▶ _Work task_
Line by line, transcribe the records exactly.
+-------+
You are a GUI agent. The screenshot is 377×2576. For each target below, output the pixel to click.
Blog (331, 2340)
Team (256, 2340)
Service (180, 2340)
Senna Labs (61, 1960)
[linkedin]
+-------+
▶ _Answer to this problem_
You are a GUI agent. The screenshot is 377×2576. For each target below, output the pixel to click.
Blog (331, 2340)
Team (256, 2340)
Service (180, 2340)
Senna Labs (61, 1960)
[linkedin]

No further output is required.